◆ WHAT THE TASK REQUIRES
Turn the listing below into a numbered list, leaving out any blank lines.

◆ PROVIDED RECORDS
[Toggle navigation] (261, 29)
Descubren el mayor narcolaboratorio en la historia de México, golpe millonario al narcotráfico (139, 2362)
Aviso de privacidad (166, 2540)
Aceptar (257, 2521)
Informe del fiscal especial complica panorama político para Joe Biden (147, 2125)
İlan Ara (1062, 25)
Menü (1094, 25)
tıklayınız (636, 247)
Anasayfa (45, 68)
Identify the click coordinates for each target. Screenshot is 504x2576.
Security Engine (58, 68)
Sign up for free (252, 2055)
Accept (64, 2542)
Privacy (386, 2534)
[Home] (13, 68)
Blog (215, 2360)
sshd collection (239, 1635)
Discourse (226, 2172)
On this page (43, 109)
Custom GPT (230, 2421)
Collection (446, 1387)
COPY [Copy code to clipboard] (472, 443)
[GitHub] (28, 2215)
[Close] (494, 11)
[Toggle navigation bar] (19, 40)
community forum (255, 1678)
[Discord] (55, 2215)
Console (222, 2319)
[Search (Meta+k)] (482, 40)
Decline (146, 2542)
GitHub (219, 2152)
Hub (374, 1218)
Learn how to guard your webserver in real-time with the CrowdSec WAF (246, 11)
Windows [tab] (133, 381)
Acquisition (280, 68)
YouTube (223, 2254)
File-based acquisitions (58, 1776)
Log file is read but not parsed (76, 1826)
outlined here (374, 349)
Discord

◆ OUTPUT OF THE TASK
1. [Toggle navigation] (261, 29)
2. Descubren el mayor narcolaboratorio en la historia de México, golpe millonario al narcotráfico (139, 2362)
3. Aviso de privacidad (166, 2540)
4. Aceptar (257, 2521)
5. Informe del fiscal especial complica panorama político para Joe Biden (147, 2125)
6. İlan Ara (1062, 25)
7. Menü (1094, 25)
8. tıklayınız (636, 247)
9. Anasayfa (45, 68)
10. Identify the click coordinates for each target. Screenshot is 504x2576.
11. Security Engine (58, 68)
12. Sign up for free (252, 2055)
13. Accept (64, 2542)
14. Privacy (386, 2534)
15. [Home] (13, 68)
16. Blog (215, 2360)
17. sshd collection (239, 1635)
18. Discourse (226, 2172)
19. On this page (43, 109)
20. Custom GPT (230, 2421)
21. Collection (446, 1387)
22. COPY [Copy code to clipboard] (472, 443)
23. [GitHub] (28, 2215)
24. [Close] (494, 11)
25. [Toggle navigation bar] (19, 40)
26. community forum (255, 1678)
27. [Discord] (55, 2215)
28. Console (222, 2319)
29. [Search (Meta+k)] (482, 40)
30. Decline (146, 2542)
31. GitHub (219, 2152)
32. Hub (374, 1218)
33. Learn how to guard your webserver in real-time with the CrowdSec WAF (246, 11)
34. Windows [tab] (133, 381)
35. Acquisition (280, 68)
36. YouTube (223, 2254)
37. File-based acquisitions (58, 1776)
38. Log file is read but not parsed (76, 1826)
39. outlined here (374, 349)
40. Discord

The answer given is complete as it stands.